INSTRUCTIONS FOR THE TASK: Could you reproduce the material word for word, from its first line through the line containing "point(287,423)", including both of those lines?

RECORDED DATA:
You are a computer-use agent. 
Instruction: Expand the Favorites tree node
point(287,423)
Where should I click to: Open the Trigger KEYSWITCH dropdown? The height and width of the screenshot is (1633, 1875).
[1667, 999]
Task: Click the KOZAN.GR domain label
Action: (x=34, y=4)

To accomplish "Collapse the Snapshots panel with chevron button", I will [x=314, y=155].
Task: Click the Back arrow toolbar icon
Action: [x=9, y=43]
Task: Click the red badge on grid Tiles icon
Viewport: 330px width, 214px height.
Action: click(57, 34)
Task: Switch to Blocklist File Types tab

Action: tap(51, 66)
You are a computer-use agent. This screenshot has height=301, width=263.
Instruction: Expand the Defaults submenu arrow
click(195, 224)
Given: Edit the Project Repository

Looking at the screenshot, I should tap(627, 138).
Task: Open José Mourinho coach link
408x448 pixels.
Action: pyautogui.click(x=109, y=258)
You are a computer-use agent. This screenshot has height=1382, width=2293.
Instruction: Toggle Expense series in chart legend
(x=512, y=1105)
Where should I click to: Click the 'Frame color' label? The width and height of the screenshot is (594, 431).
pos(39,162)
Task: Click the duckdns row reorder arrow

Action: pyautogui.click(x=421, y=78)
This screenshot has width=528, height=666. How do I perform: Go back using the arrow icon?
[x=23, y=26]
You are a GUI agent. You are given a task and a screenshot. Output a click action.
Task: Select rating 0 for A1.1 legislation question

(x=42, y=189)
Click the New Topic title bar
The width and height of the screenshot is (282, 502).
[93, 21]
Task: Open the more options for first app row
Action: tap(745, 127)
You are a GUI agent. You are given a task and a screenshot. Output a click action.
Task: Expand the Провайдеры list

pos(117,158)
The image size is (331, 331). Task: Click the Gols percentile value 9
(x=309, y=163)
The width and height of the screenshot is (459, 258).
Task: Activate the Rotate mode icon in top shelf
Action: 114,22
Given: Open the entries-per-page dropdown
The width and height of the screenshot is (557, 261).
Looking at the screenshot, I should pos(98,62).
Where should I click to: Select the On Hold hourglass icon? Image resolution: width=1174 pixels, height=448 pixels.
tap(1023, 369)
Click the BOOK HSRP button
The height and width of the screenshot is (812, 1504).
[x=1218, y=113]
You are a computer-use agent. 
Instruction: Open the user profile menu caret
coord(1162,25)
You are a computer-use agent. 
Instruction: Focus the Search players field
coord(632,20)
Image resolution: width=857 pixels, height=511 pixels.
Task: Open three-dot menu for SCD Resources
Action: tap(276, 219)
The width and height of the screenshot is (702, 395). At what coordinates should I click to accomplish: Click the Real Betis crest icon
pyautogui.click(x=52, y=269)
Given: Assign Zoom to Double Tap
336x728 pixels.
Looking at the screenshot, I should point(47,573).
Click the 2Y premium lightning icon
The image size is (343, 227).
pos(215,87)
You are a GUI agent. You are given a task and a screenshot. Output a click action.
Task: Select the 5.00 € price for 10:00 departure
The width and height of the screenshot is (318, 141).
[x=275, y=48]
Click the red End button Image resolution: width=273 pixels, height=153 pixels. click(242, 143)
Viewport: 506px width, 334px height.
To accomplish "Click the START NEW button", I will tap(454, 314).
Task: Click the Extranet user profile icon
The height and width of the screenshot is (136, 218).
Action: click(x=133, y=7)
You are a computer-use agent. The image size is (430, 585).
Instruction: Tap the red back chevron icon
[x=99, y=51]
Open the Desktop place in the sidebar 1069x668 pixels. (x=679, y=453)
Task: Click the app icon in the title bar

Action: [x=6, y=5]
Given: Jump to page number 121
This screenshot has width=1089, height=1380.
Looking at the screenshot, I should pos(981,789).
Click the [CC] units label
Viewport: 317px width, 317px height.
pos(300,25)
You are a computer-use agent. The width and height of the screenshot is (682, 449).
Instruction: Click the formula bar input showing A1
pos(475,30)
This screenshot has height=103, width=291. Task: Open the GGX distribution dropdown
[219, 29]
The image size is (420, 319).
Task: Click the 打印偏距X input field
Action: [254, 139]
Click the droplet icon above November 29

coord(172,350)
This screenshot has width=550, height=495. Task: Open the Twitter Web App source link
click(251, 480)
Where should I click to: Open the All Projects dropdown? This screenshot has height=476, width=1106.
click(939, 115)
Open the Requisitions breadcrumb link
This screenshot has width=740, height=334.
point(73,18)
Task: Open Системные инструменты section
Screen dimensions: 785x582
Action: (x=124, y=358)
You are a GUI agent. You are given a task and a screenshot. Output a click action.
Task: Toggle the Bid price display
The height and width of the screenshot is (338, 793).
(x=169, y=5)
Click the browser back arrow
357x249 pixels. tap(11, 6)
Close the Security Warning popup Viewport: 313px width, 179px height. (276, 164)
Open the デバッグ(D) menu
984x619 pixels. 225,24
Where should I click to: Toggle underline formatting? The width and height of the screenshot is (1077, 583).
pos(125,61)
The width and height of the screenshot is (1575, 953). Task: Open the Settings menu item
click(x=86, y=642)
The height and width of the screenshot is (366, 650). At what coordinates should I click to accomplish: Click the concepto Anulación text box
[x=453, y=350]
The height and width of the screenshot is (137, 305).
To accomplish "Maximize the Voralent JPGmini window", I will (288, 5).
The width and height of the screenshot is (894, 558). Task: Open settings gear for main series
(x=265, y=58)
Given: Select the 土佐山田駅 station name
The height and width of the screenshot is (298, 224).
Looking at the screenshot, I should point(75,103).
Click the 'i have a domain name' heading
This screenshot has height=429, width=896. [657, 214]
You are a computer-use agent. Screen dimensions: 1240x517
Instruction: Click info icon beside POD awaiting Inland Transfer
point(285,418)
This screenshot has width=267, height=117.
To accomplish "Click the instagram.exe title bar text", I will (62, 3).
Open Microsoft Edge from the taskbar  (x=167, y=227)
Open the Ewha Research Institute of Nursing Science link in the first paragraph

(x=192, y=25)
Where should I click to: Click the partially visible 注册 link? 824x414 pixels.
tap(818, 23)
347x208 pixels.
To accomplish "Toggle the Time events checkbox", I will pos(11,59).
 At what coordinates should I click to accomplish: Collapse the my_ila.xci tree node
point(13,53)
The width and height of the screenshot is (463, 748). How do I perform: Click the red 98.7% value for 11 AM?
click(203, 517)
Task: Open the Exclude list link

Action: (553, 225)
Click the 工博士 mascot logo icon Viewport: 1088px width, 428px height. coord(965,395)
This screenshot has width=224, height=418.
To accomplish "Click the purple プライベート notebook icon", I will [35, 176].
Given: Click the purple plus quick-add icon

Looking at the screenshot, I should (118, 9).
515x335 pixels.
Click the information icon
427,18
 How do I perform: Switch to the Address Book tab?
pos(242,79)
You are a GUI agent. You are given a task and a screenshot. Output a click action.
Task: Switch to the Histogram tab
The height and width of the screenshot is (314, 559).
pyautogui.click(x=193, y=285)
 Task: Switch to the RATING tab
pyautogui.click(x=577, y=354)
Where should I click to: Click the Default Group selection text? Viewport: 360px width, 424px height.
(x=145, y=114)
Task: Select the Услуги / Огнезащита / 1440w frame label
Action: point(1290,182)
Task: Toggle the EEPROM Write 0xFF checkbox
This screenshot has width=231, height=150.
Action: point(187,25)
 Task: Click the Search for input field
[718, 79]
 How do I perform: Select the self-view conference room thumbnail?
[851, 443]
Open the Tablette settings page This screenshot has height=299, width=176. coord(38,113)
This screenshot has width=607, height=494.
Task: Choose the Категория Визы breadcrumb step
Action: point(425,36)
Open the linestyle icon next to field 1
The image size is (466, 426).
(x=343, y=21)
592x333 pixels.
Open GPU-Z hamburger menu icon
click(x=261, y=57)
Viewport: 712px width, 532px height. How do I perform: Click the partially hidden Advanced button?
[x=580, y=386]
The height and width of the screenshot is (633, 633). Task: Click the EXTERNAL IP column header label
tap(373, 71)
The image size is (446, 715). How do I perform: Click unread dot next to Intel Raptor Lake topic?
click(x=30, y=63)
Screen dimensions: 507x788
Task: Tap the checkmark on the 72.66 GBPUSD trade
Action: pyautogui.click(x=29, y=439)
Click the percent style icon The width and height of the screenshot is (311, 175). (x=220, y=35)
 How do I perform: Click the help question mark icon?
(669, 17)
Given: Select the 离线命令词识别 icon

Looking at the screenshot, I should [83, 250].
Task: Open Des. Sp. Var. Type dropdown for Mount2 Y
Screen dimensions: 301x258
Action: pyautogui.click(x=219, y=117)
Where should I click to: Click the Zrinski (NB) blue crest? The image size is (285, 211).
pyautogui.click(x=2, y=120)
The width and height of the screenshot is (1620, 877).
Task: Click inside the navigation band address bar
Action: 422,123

PROBLEM SOLUTION:
You are a computer-use agent. 
Instruction: Expand the Favorites tree node
point(287,423)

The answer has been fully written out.